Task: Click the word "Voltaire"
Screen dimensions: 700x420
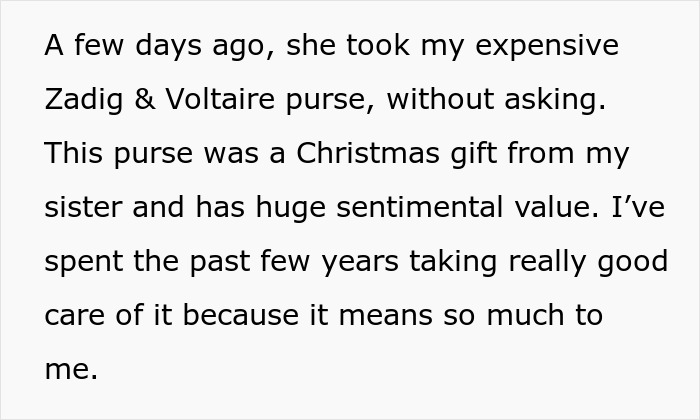Action: [207, 100]
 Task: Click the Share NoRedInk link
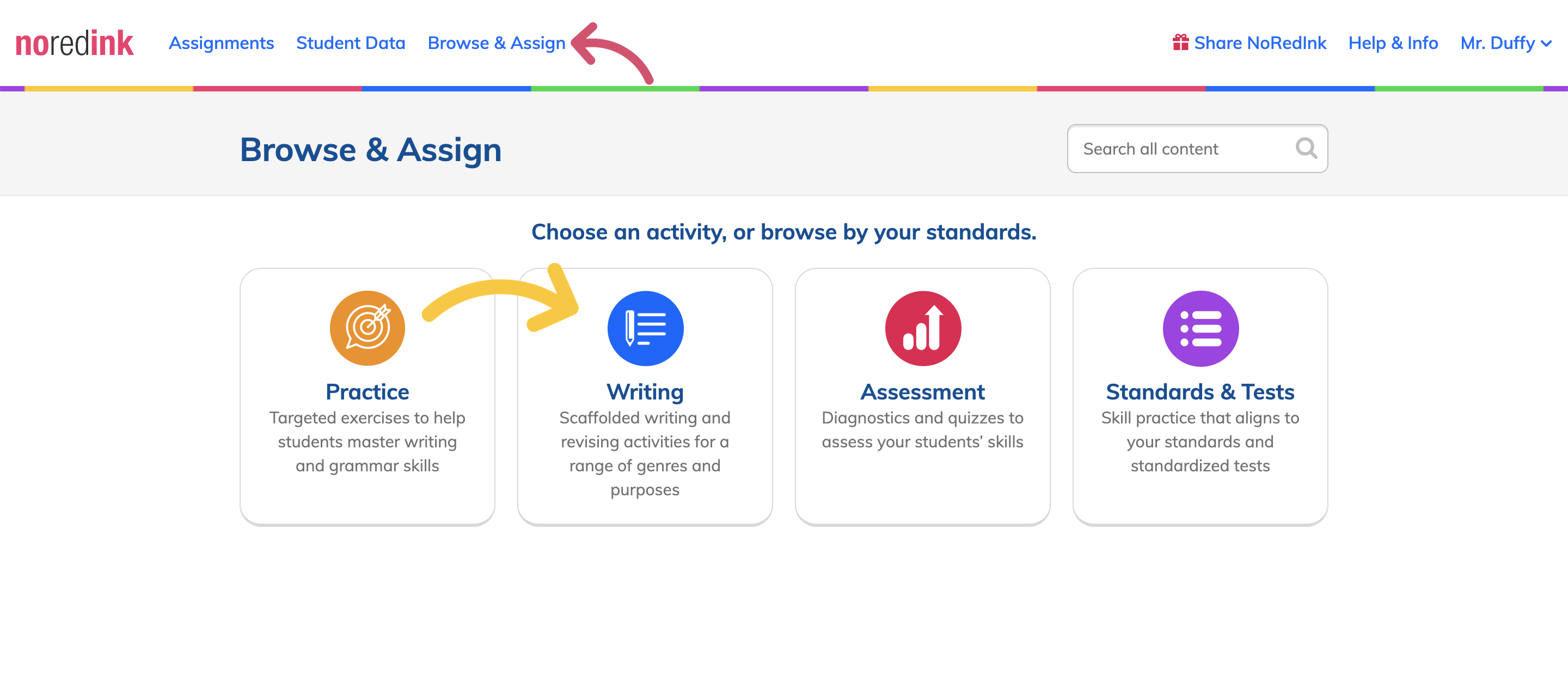click(1260, 43)
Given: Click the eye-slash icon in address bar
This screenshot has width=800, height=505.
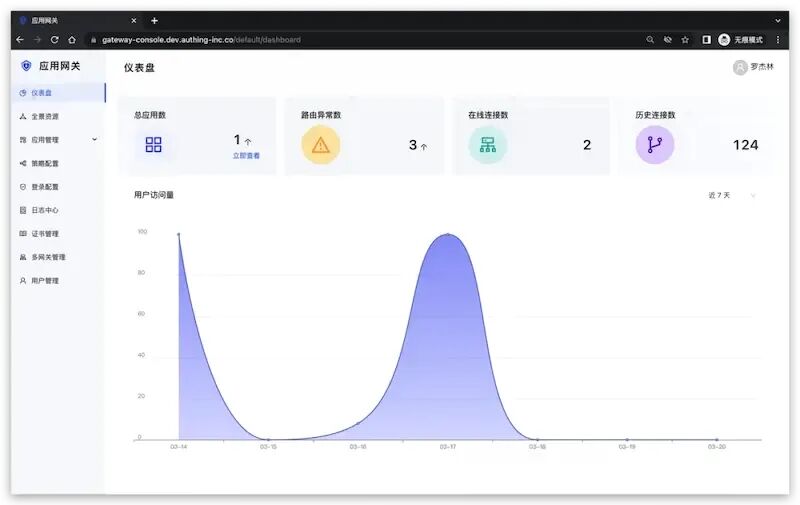Looking at the screenshot, I should tap(667, 40).
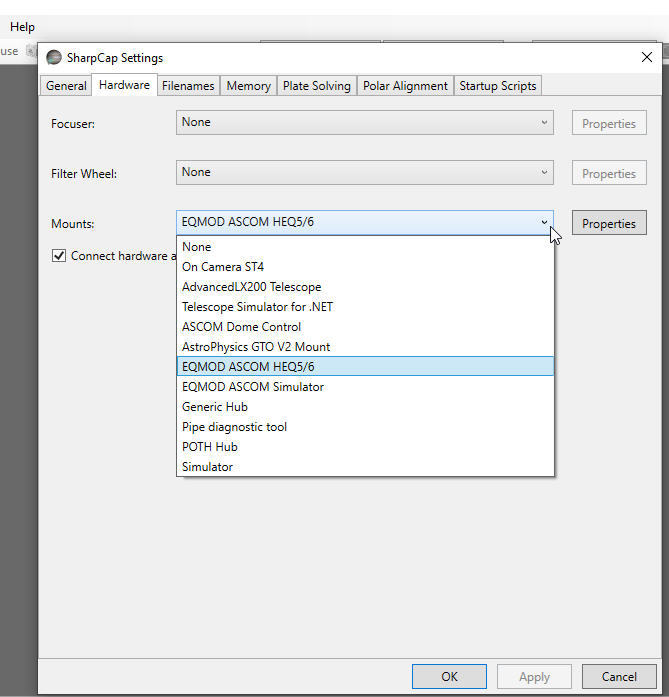669x697 pixels.
Task: Close the SharpCap Settings dialog
Action: coord(646,58)
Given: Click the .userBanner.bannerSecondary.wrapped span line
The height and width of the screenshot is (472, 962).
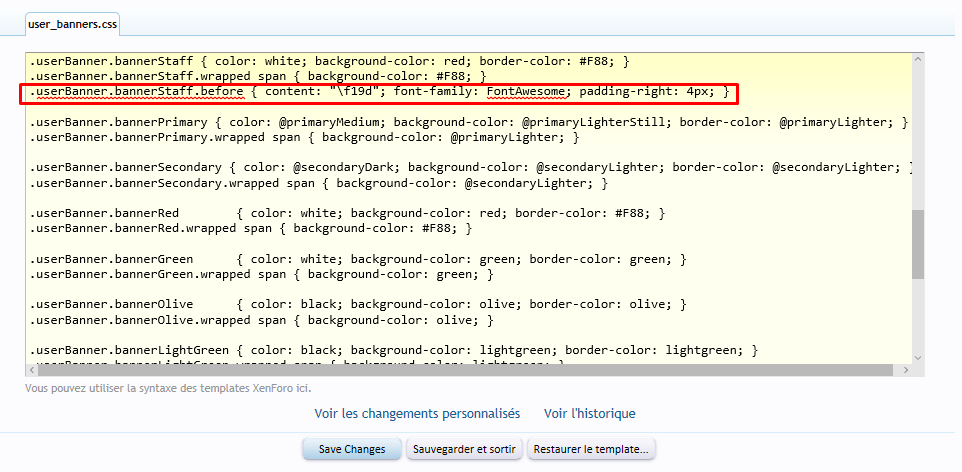Looking at the screenshot, I should [318, 183].
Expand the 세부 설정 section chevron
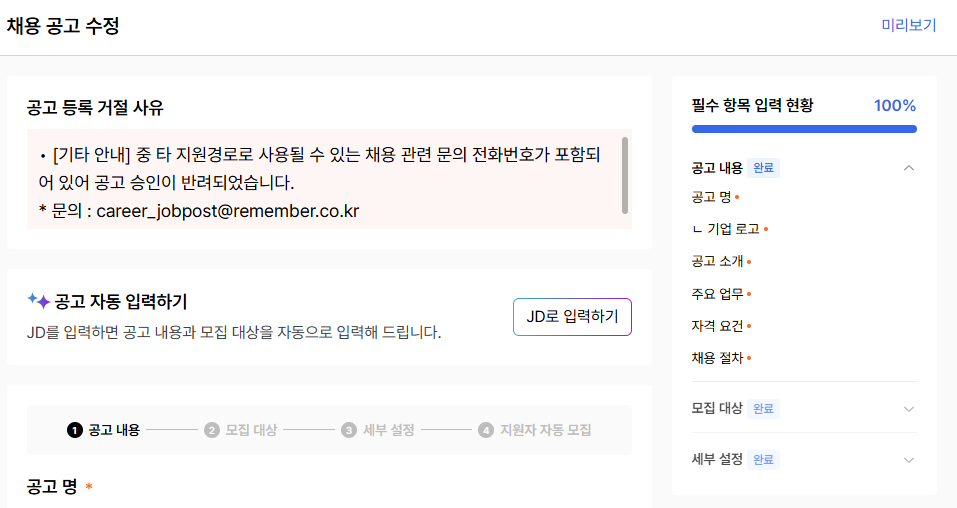The height and width of the screenshot is (508, 957). coord(908,460)
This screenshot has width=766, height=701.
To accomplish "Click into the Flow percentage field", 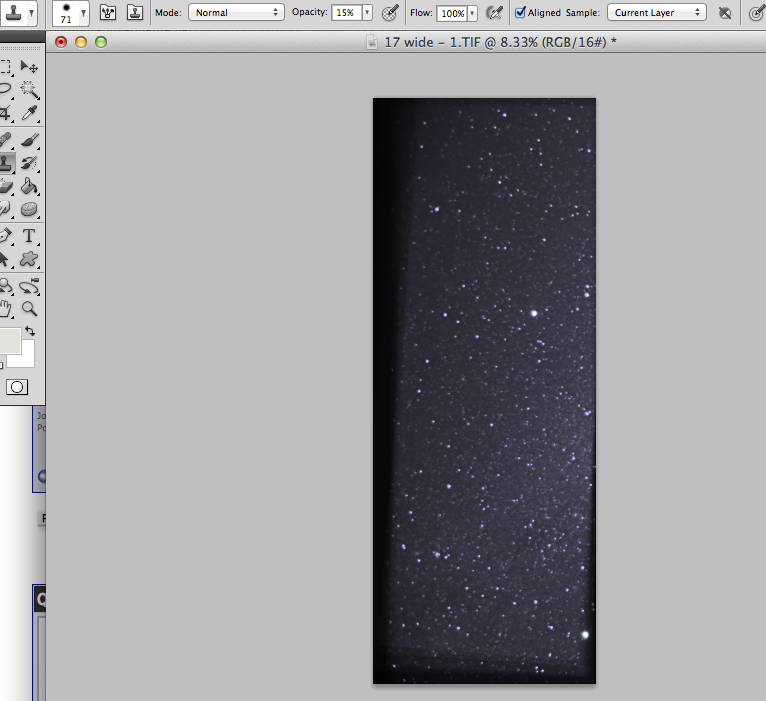I will (452, 13).
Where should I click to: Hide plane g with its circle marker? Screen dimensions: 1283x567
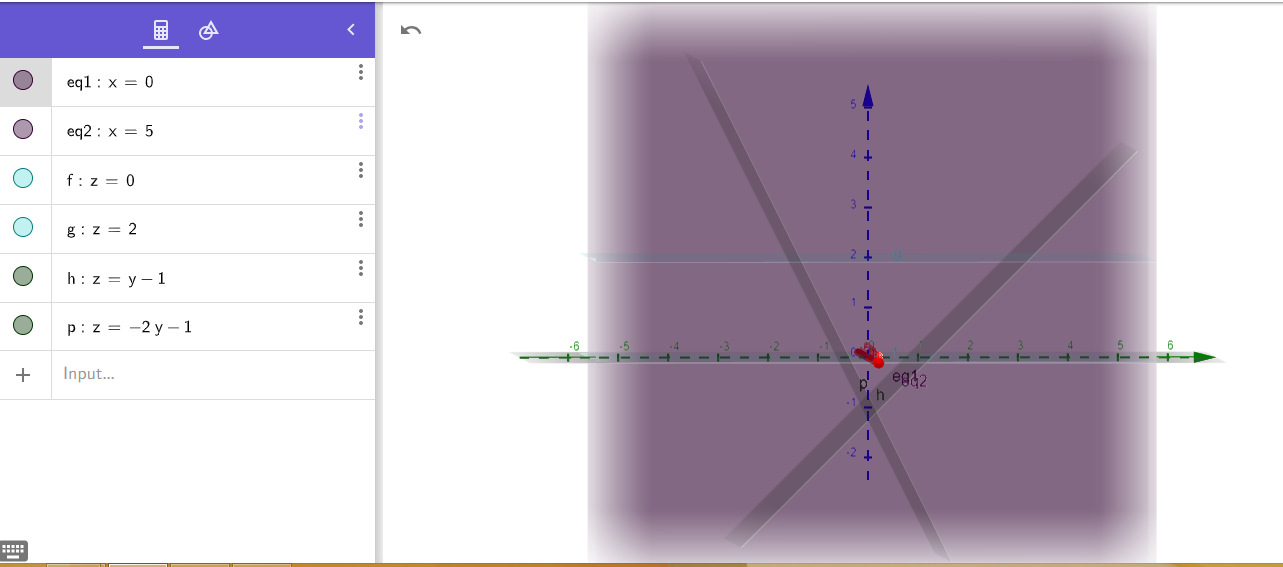coord(23,228)

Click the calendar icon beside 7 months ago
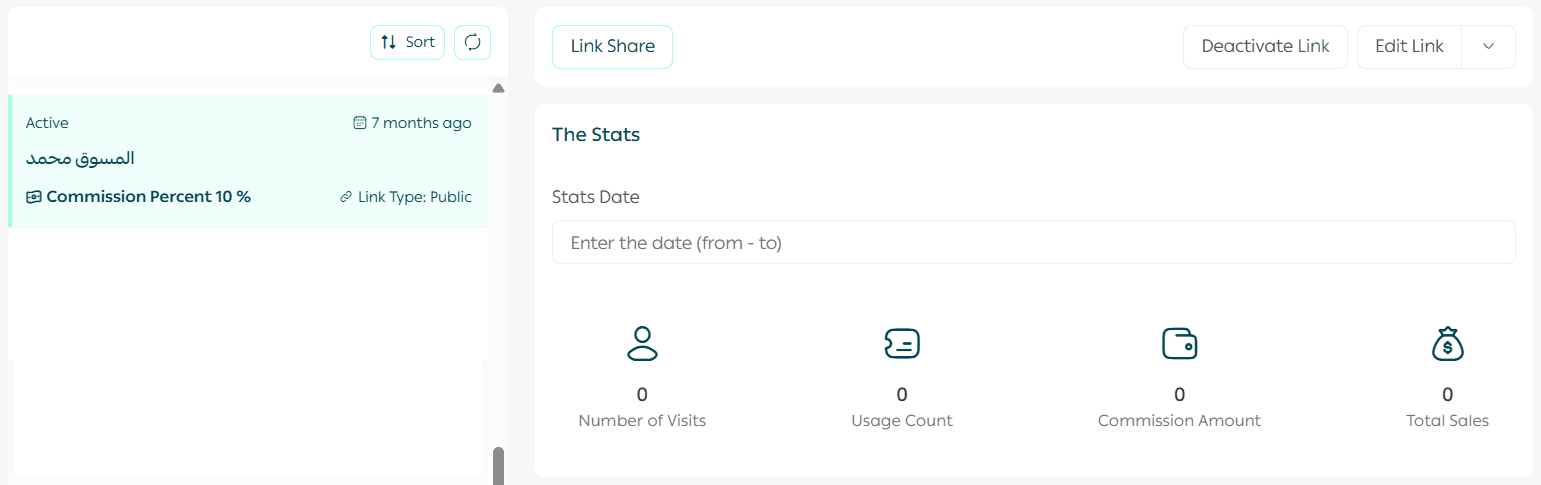click(360, 123)
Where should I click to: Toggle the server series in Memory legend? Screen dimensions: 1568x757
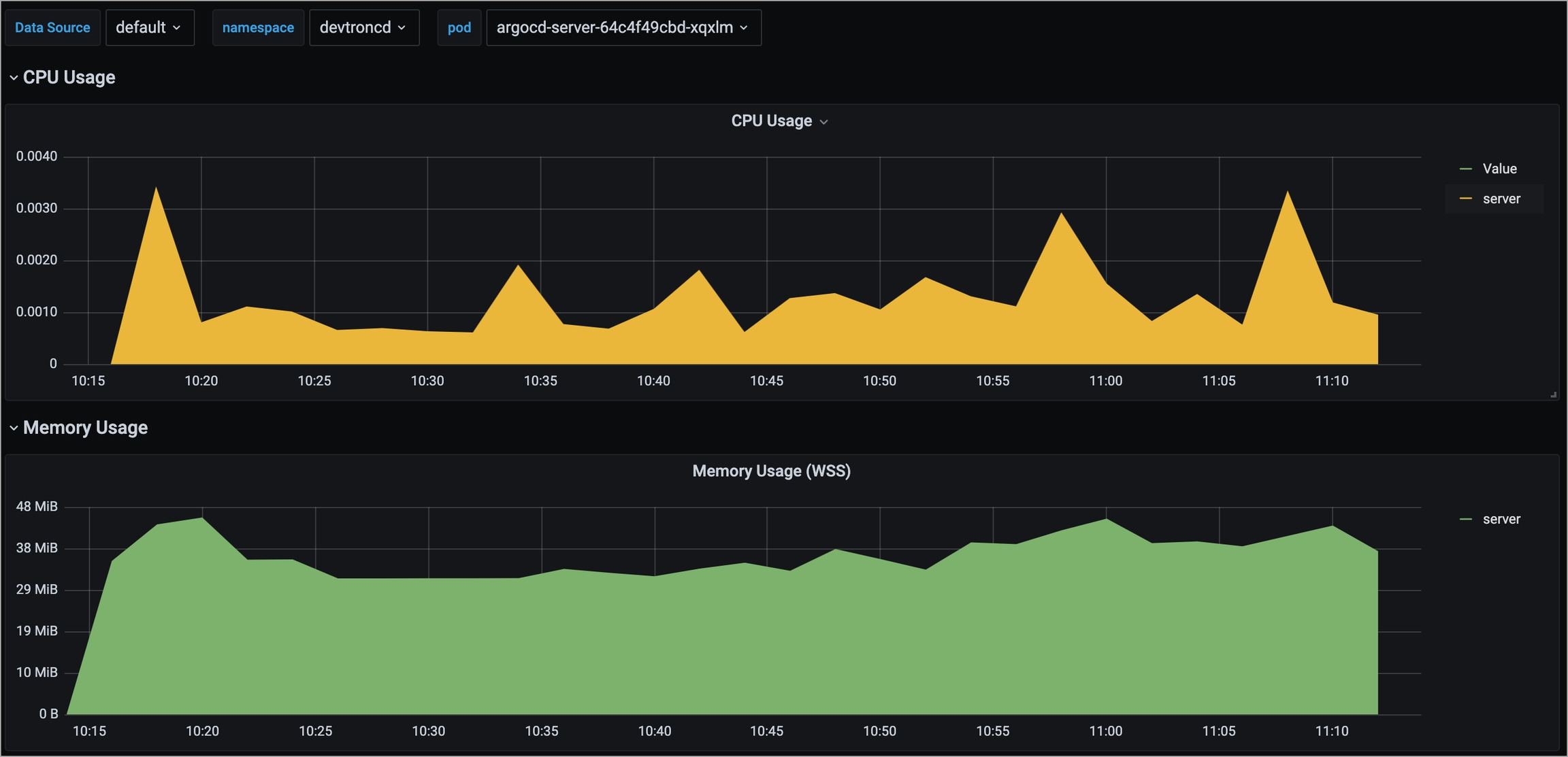1501,520
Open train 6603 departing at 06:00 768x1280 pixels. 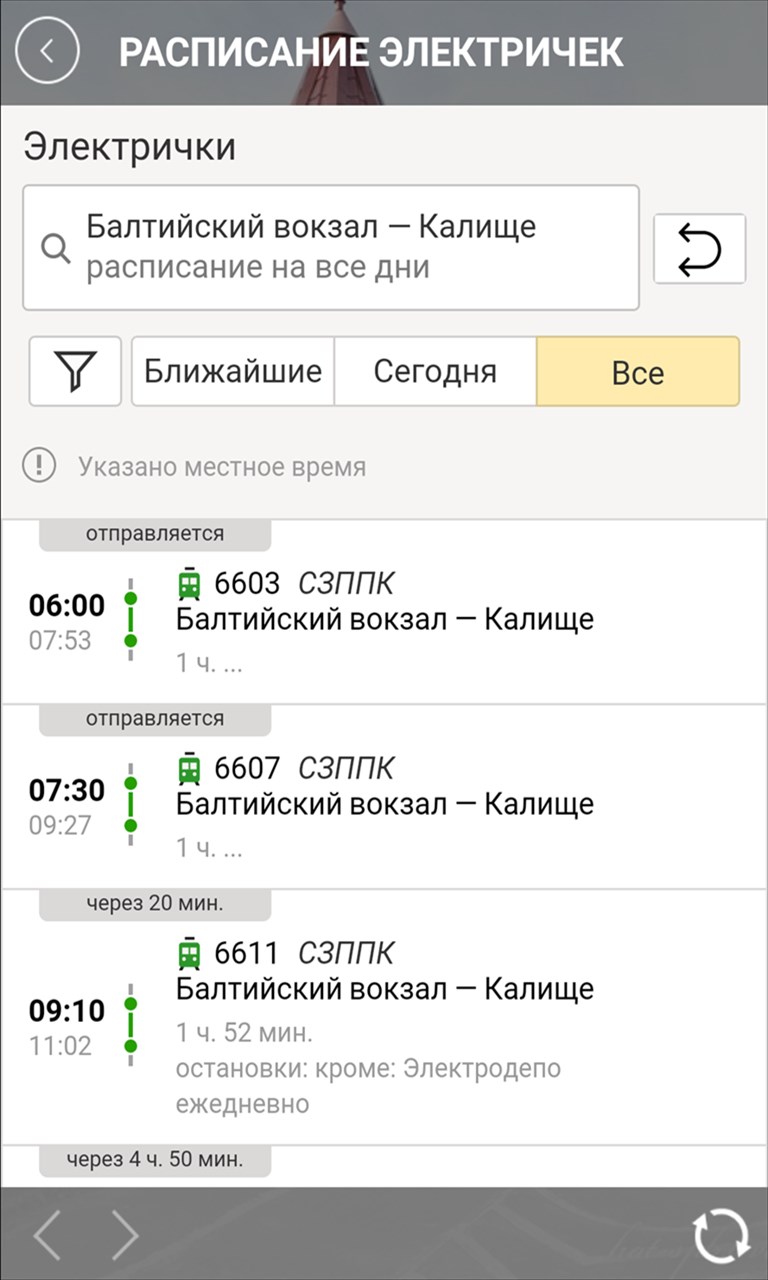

== == ==

*Task statement*:
Pull out every line of the material above that contains the string "This". Case counts.

*Output of the task*:
This screenshot has width=800, height=505.
This screenshot has width=766, height=701.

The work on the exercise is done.